In a two-star review for The Independent, Adam White wrote that Clunes' standout performance was failed by a lack of sensitivity and failed apparent attempts at light humour, criticising the lack of resolution and writing. Reviewers also disagreed whether the film focussed too much on either Ryan or Edwards; in a two-star review, Vicky Jessop for The Standard welcomed the ending of Edwards' bulletin but remarking that the writing had been dampened by focussing only on Ryan and not the institutional failures that led Edwards to be able to act as he did, while WalesOnlines Ellie Gosley asked whether the film would have been better suited as a documentary, in order to focus on the real-life 'Ryan' rather than Edwards' downfall.

Sun journalist Scarlet Howes, who is fictionalised in the film, praised Power while speaking to a Society of Editors conference in London on 17 March, stating that it will provide a voice for Edwards' victims as well as allowing its viewers to empathise with journalists.

=== Huw Edwards' response ===
Prior to release, Edwards was approached by the film's producers and given the chance to offer a comment to his portrayal; he declined, and this was noted during the film's credits. However, on 23 March, Edwards released a statement to the Daily Mail criticising the programme, particularly for not disclosing whether or not anyone interviewed for its creation received payment for their contributions. He stated that the events of the film are "hardly likely to convey reality", revealing that he is working to produce his own account of events but that the process had been slowed on accord of his poor mental health. Edwards' publicist Barry Tomes said this would be in the form of a documentary, and that Edwards was looking to use the attention surrounding Power as a "springboard", though denied that he ever plans to return to mainstream television.

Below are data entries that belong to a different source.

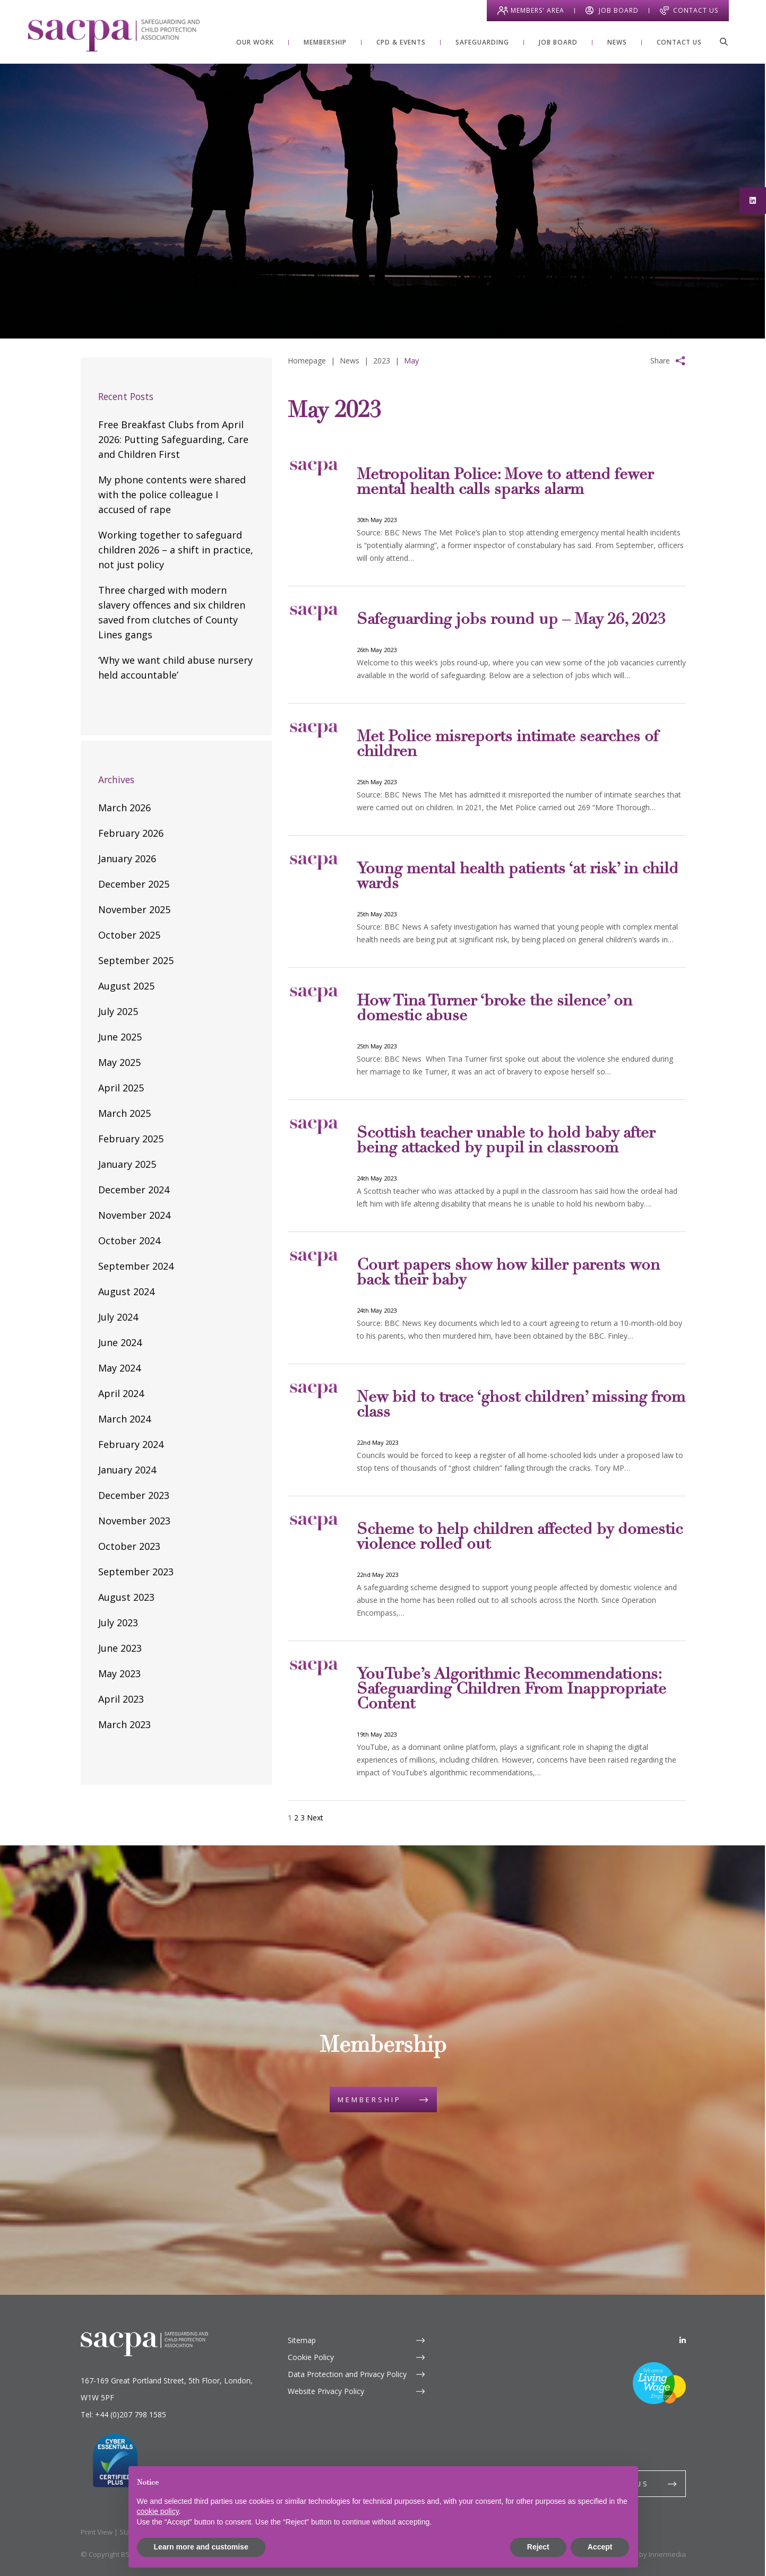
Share (660, 360)
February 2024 (130, 1444)
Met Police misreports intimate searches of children (507, 745)
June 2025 (120, 1036)
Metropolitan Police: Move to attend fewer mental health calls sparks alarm (505, 482)
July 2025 (118, 1011)
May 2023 (119, 1673)
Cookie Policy (311, 2357)
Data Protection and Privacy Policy (347, 2374)
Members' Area (537, 10)
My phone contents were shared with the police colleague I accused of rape (172, 494)
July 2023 (118, 1622)
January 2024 (127, 1469)
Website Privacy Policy (326, 2391)
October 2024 (129, 1240)
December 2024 (133, 1189)
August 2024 (126, 1291)
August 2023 (126, 1597)
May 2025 (119, 1062)
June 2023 (120, 1648)
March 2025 (124, 1113)
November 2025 (134, 909)
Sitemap (302, 2340)
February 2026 (130, 833)
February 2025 (130, 1138)
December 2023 (133, 1495)
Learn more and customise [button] (201, 2547)
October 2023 (129, 1546)
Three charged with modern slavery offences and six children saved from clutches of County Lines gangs (171, 612)
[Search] (723, 41)
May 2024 (119, 1367)
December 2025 (133, 884)
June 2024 (120, 1342)
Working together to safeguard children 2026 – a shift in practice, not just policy (175, 549)
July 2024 (118, 1317)
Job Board (619, 10)
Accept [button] (600, 2547)
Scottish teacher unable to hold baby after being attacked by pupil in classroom (506, 1141)
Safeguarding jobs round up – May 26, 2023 (511, 620)
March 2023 (124, 1724)
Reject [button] (538, 2547)
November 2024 (134, 1215)
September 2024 (136, 1266)
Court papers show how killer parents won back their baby (508, 1273)
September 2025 (136, 960)
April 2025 (121, 1087)
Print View (97, 2532)
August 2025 (126, 985)
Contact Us (695, 10)
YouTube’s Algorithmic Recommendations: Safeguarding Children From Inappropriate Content (511, 1690)
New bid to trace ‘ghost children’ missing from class (521, 1405)
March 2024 (124, 1418)
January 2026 (127, 858)
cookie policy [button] (158, 2511)
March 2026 (124, 807)
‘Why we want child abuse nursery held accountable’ (175, 667)
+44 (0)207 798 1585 (130, 2414)
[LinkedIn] (682, 2340)
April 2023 (121, 1699)
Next (315, 1817)
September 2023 (136, 1571)
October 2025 (129, 935)
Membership (369, 2099)
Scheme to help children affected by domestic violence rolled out (520, 1537)
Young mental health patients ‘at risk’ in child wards (517, 877)
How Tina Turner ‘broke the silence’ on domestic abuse (494, 1009)
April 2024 (121, 1393)
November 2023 (134, 1520)
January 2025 (127, 1164)
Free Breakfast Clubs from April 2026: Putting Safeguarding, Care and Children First (173, 439)
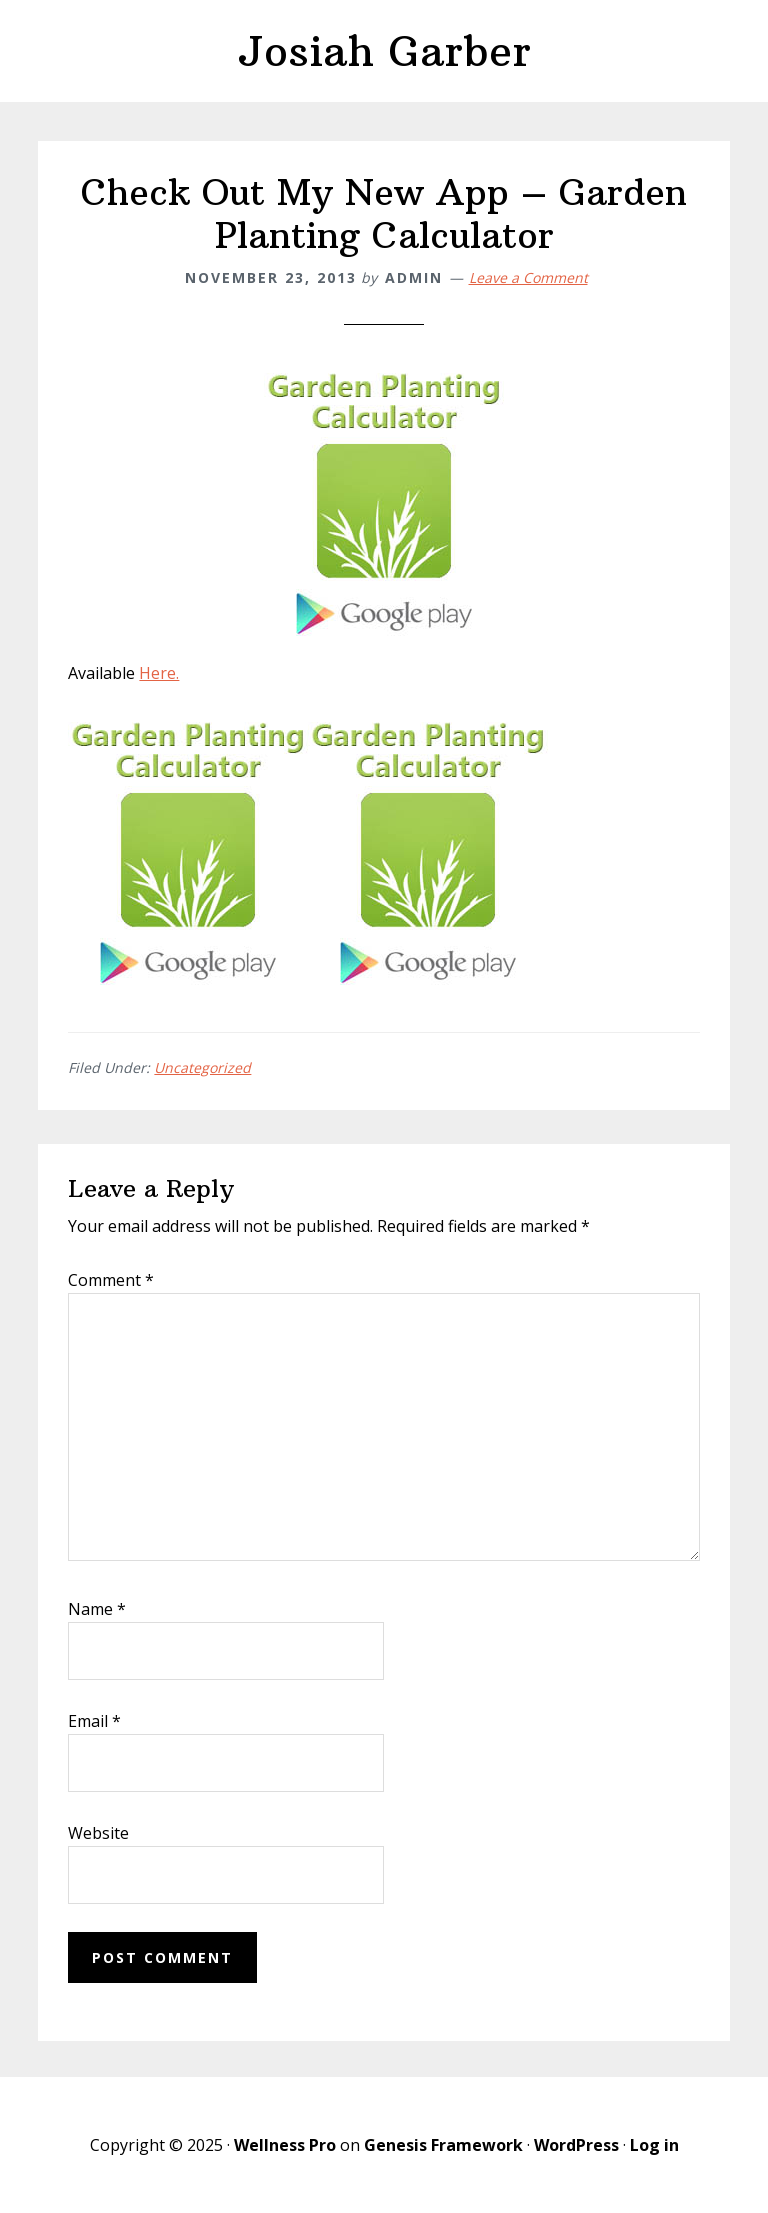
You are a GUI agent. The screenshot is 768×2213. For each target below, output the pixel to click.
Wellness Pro (285, 2145)
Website (98, 1833)
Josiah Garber (384, 51)
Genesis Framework (443, 2145)
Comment (111, 1280)
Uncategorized (202, 1067)
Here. (159, 673)
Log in (654, 2145)
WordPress (576, 2145)
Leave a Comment (528, 277)
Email (94, 1721)
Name (97, 1609)
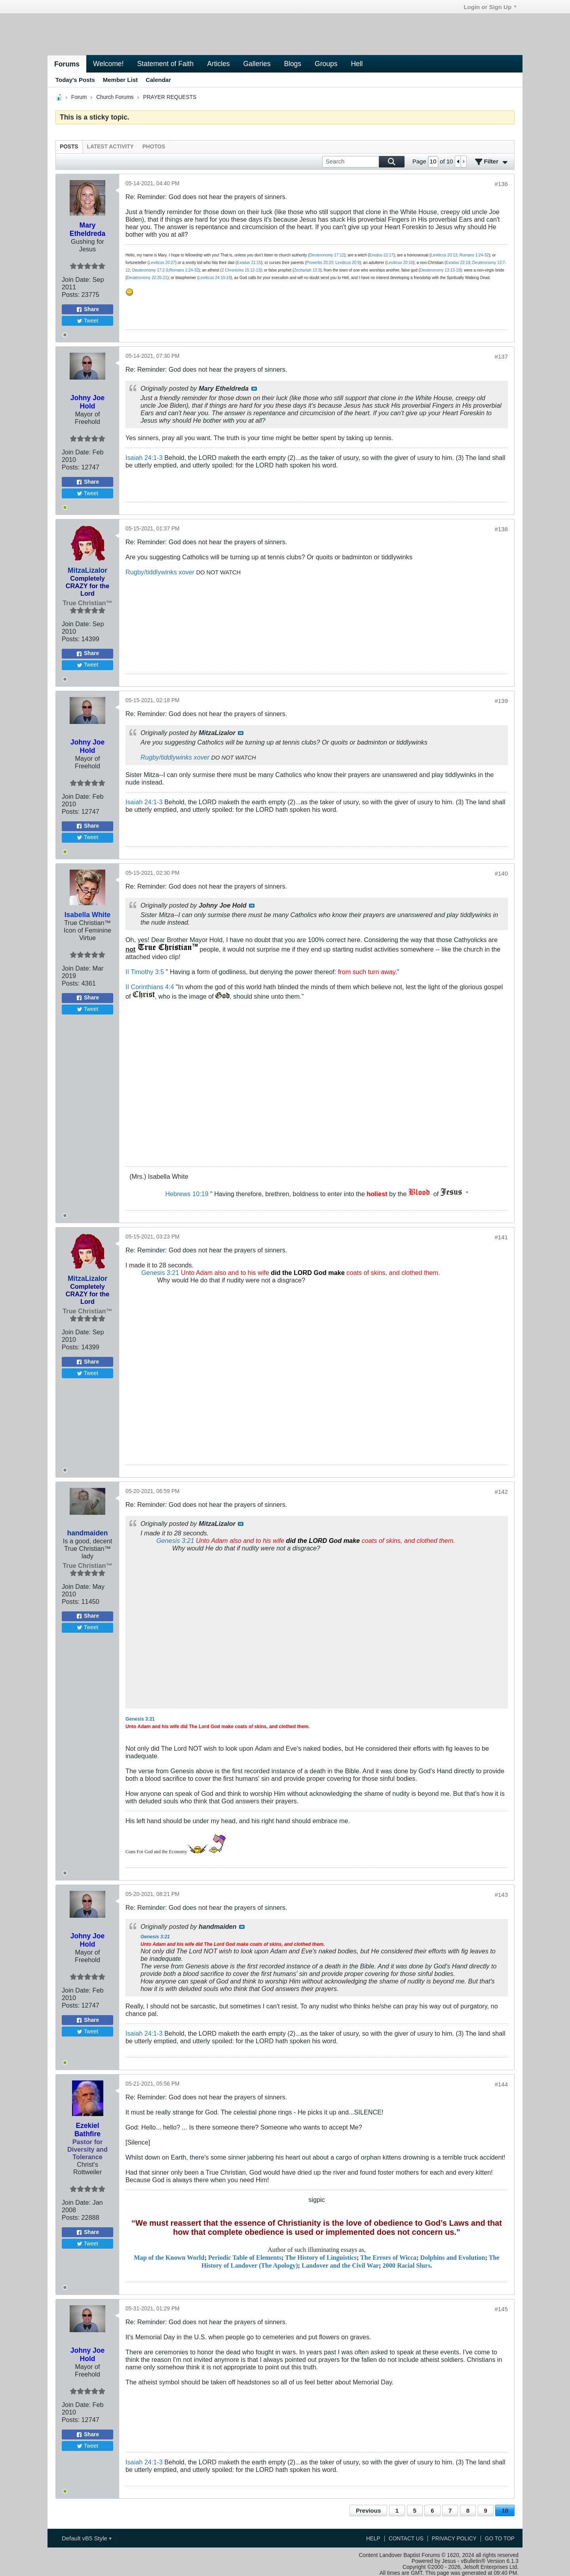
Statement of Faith (165, 64)
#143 (501, 1894)
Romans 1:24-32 (474, 255)
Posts (69, 147)
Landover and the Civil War (340, 2265)
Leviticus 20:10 (400, 262)
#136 (501, 183)
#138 (501, 529)
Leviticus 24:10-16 (215, 277)
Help (373, 2539)
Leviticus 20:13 (444, 255)
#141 (501, 1237)
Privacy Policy (454, 2539)
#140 (501, 873)
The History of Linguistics (321, 2257)
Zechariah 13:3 (307, 270)
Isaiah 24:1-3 (144, 457)
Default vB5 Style (87, 2538)
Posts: (71, 294)
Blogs (292, 64)
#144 (501, 2084)
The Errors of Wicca (388, 2257)
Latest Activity (110, 147)
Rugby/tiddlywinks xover (159, 572)
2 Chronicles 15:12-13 (241, 270)
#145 (501, 2309)
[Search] (363, 161)
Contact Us (406, 2539)
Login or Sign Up (490, 7)
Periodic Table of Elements (244, 2257)
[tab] (69, 146)
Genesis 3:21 (160, 1272)
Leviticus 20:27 (162, 262)
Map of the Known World (169, 2257)
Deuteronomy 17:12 (327, 255)
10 (505, 2510)
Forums (67, 64)
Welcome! (108, 64)
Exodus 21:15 (249, 262)
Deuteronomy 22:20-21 (147, 277)
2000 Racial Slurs (407, 2265)
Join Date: (76, 279)
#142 (501, 1491)
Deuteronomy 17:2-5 (150, 270)
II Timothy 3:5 (144, 971)
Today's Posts (75, 79)
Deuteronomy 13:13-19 (440, 270)
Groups (326, 64)
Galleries (256, 64)
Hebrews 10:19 (186, 1193)
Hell (357, 64)
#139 (501, 700)
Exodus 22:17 (381, 255)
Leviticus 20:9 (347, 262)
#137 (501, 356)
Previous (368, 2510)
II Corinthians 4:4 (149, 986)
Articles (218, 64)
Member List (120, 79)
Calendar (158, 79)
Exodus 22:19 (458, 262)
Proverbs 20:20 (319, 262)
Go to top (500, 2539)
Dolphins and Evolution (452, 2257)
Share (87, 309)
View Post (254, 389)
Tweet (88, 321)
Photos (153, 147)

Edwards' response was widely criticised, with commentators noting that the statement appeared to have a victimhood mindset. Marina Hyde, writing in The Guardian, ridiculed his demands to know about the producers' payments to interviewees as someone alleged by the film to have himself made covert payments, saying that if he did not want derogatory films made about him then "he should have thought of that" before committing the acts dramatised therein. Similarly, in The Spectator, Julie Burchill criticised the "shocking entitlement" of appearing to use his mental health as an excuse for his actions. 5 commissioner Guy Davies also commented that that the producers had never intended to collaborate with Edwards in producing the project and insisted that the Broadcasting Code has been followed throughout the production process. Speaking to Good Morning Britain, Clunes remarked on the circularity of Edwards' upset, noting that he would have equally reported on the negative press of others as a BBC newsreader. An appearance of Tomes on Good Morning Britain in the wake of the film's release was also panned as a "car crash".